When my ministry adventure faltered, I found spiritual help from unexpected direction.
by James Walters, guest columnist
My grand ministry adventure out west was not turning out the way I’d hoped. My wife and I were so excited. With a sense of God’s leading, we packed our stuff and moved 3,000 miles away from our families and friends and everything we knew. But it turned out we’d made some fatal assumptions. We thought we were moving to the progressive, cutting-edge, free-thinking West Coast, but the town we were moving to was in many ways more conservative than the Bible Belt where we grew up. And though we often associated Washington with near-constant rainfall, the area where we landed was a bona fide desert—eight inches of rain a year!
It was a spiritual desert for me as well.
It was then that I found a scrap of paper with a name and phone number. A friend had recommended a spiritual director to my wife. At the time I’d never heard of spiritual direction. It sounded a bit vague to me, might even be New Age for all I knew. But I was starting to get desperate.
After talking on the phone with this woman a few times, I realized that I didn’t really feel comfortable with her. I told her so and asked her if she knew of other directors in the area. She graciously recommended a Lutheran pastor the next town over.
The first time I made the 45 minute drive to Paul’s office, it just felt right. It felt right to be intentional about doing something proactive to tend my own soul. It felt right to head out of the town where I knew so many people. As I drove, I reflected on how I had succumbed to one of ministry’s classic pitfalls: I had gotten so busy doing things for God that I had neglected my vital connection with God.
This is not counseling
I hardly knew what to expect the first time I sat across from Paul. (His clerical collar threw me off a bit.) I’d had some counseling before and halfway expected it to be like that. It was and it wasn’t.
It was like counseling in that Paul listened well, something I sorely needed. But Paul talked a lot less than the average counselor, so much less that there were sometimes long silences in our conversation. It took me a while to get used to that. But in hindsight, I was grateful for the silences, because I really wasn’t looking for a diagnosis. I just needed a safe place to process the joys and frustrations of life and ministry. I needed someone to do that with who wasn’t expecting anything of me, someone outside of my ministry circle. Paul provided that.
Unlike a counselor, Paul let me (the “directee”) set the agenda. My desire was for spiritual growth, rather that identifying and overcoming some particular dysfunction, as is the goal in counseling.
As a spiritual director, Paul welcomed God into the process as a fully active third party, and kept the focus on what God was doing in my life, in contrast with counseling, where God may or may not be acknowledged in the process.

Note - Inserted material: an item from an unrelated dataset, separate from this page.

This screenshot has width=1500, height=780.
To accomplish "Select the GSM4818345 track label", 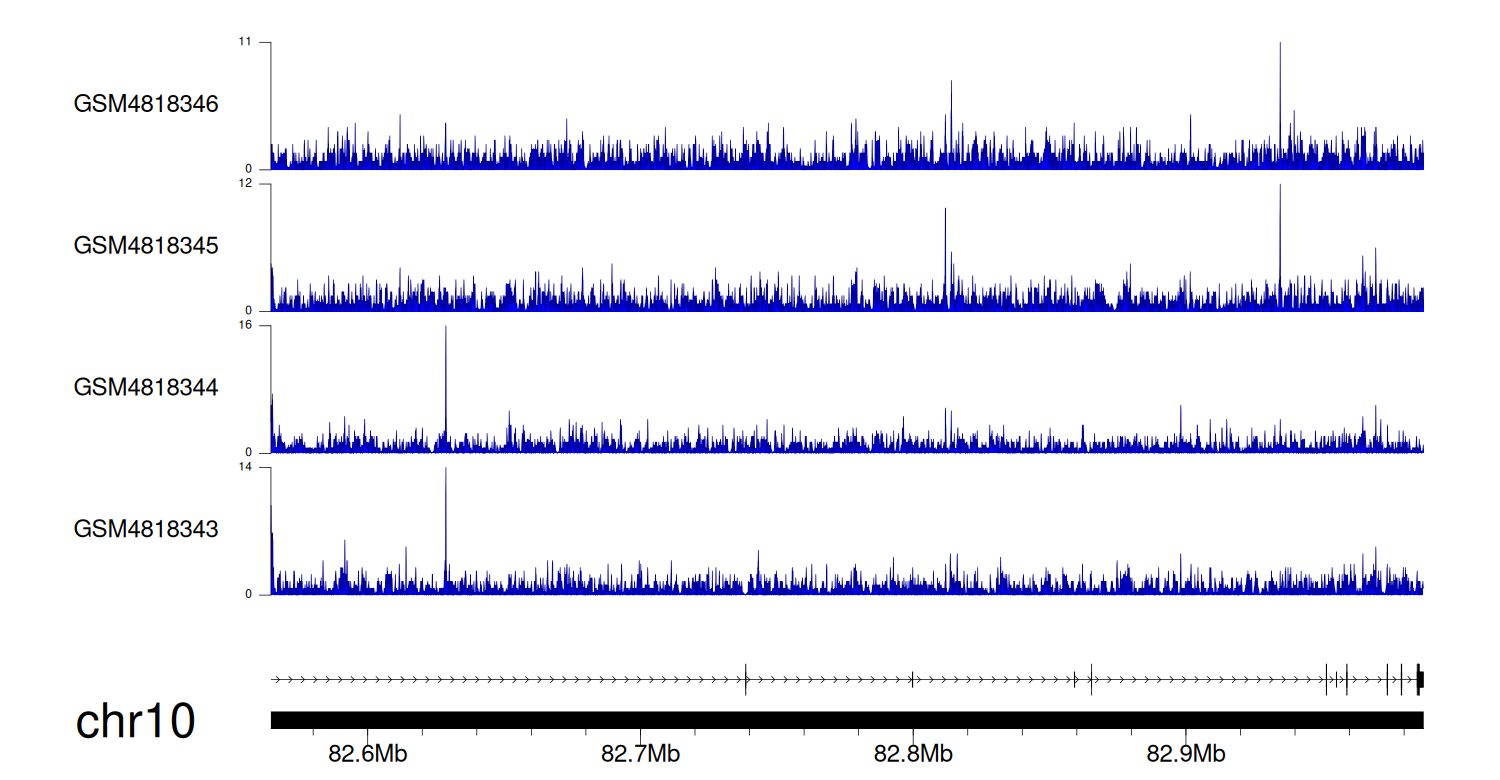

Because spiritual direction is rooted in our unique stories, I handed him a detailed spiritual autobiography. It felt vulnerable, but I knew that for Paul to help me, it would be crucial that he understand me, my spiritual journey, and my sojourn in the desert.

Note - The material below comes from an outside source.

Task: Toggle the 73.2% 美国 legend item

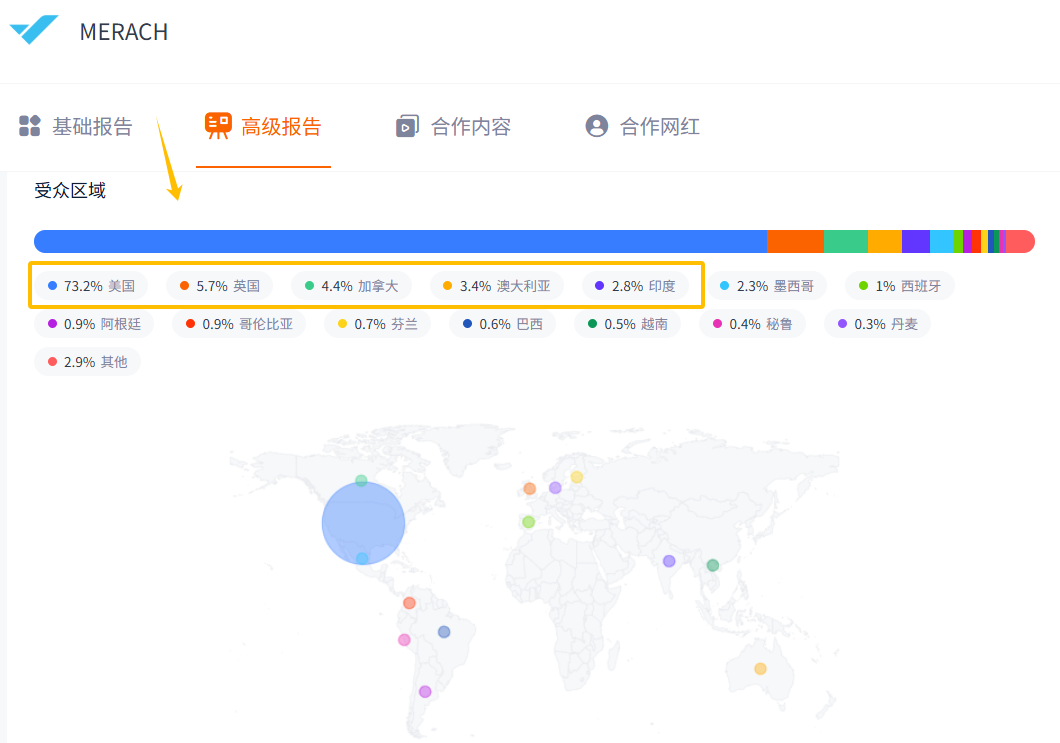Action: point(91,286)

If I had to distill to one word what impelled me to make the long drive to see him each month, it would be “presence.” Paul was someone who was fully there when I was with him. As Thomas Merton describes it, “Spiritual direction is, in reality, nothing more than a way of leading us to see and obey the real Director, the Holy Spirit hidden in the depths of our soul.”
Hard lessons learned
About four months into our time together, my supervising pastor was dismissed for “conduct unbecoming … ” Like the rest of our church body, I was stunned. Not to mention saddened, confused, bitter, and angry. We all had broken hearts.

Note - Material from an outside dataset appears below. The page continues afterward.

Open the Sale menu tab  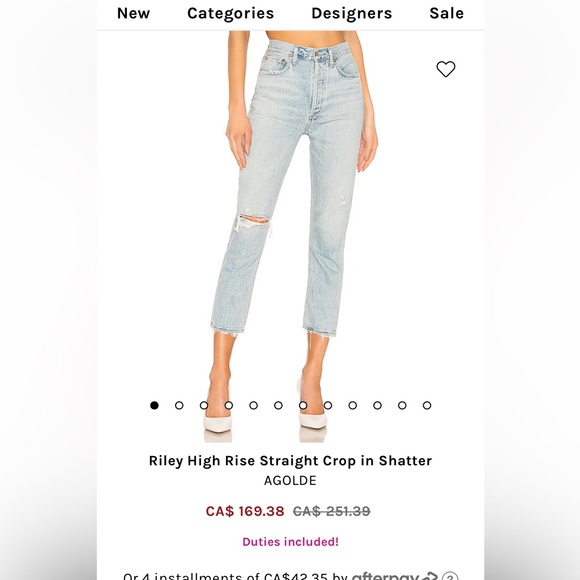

As Paul helped me unpack the effects of my boss’s sin, I found that when he did talk, he usually had amazing things to say. As I would vent my anger and struggles to forgive this man, Paul would remind me of Jesus’ example—that the only way to truly forgive another is to bear the weight of his sin and to grapple with its ugly consequences. Most of the time, we dodge this unpleasant process, Paul said. It’s just so much easier to rent a movie, check the to-do list, or inhale another cookie. But if we choose to bypass this hard work, we risk inflicting our repressed anger on innocent others. “All violence is unsuffered suffering,” was how he put it.
Ironically, it was this advice, in part, that led me to resign my position several months later. I realized that for me to accept the consequences of my boss’s sin meant admitting that my family and I were emotionally exhausted. It also meant, in spite of some recent “successes,” admitting that I didn’t have the mental and spiritual reserves to pull off another busy ministry season. It meant that we needed to move back to the East Coast, take a break from vocational ministry, and regroup with the help of our family and friends.
I wish I could take credit for having the wisdom to seek out a spiritual director or for selecting one as skilled as Paul. But the whole thing was a gift I merely stumbled into.
I am grateful to Paul for his investment in me, for being a lifeline in the desert. I’ll train to be a spiritual director next year.
James Walters lives and ministers in North Carolina.